And yet, while difficult and incredibly sad, Rapp is enduring and fully living this experience by throwing out all her previous expectations. She is redefining parenting, and in doing so exposing how distorted many of our attitudes have become—not only about parenting but life in general. She has realized the pointlessness of focusing her life where all the advice has told her she should focus it: on the future.
Parenting advice is, by its nature, future-directed. I know. I read all the parenting magazines. During my pregnancy, I devoured every parenting guide I could find. My husband and I thought about a lot of questions they raised: will breast-feeding enhance his brain function? Will music class improve his cognitive skills? Will the right preschool help him get into the right college? I made lists. I planned and plotted and hoped. Future, future, future.
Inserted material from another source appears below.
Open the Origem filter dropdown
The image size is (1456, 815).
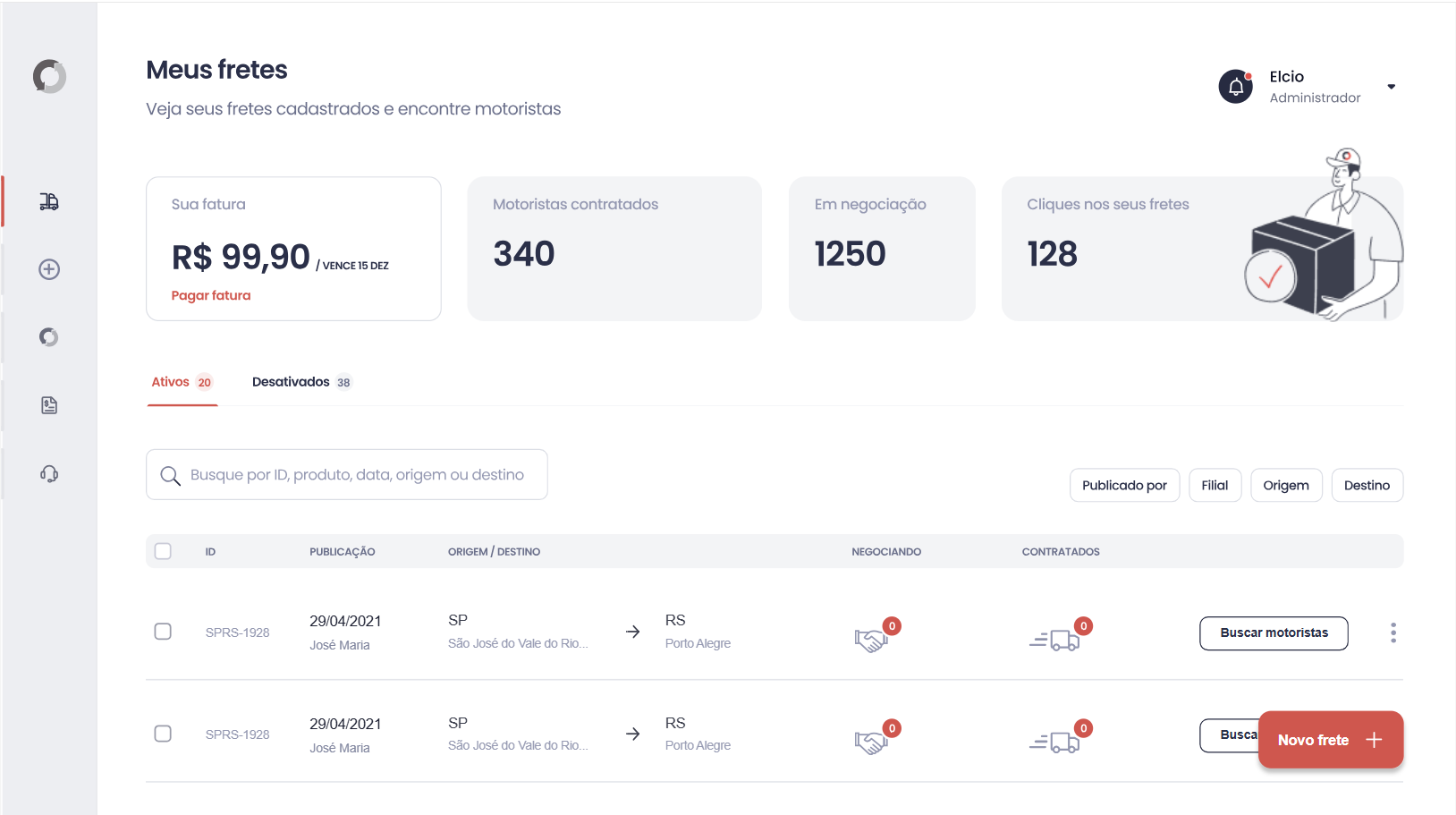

We never thought about how we might parent a child for whom there is no future. . . .
Our parenting plans, our lists, the advice I read before Ronan’s birth make little sense now. No matter what we do for Ronan — choose organic or non-organic food; cloth diapers or disposable; attachment parenting or sleep training — he will die. All the decisions that once mattered so much, don’t.
Rather than a tiger parent, with her eyes focused down the road, thinking about what’s over the horizon, her attention is on the only thing that matters: this day, this moment. She has instead joined the ranks of an elite group, the dragon parents.
We are . . . fierce and loyal and loving as hell. Our experiences have taught us how to parent for the here and now, for the sake of parenting, for the humanity implicit in the act itself, though this runs counter to traditional wisdom and advice. . . . The certainties that most parents face are irrelevant to us, and frankly, kind of silly. . . . And there’s this: parents who, particularly in this country, are expected to be superhuman, to raise children who outpace all their peers, don’t want to see what we see. The long truth about their children, about themselves: that none of it is forever.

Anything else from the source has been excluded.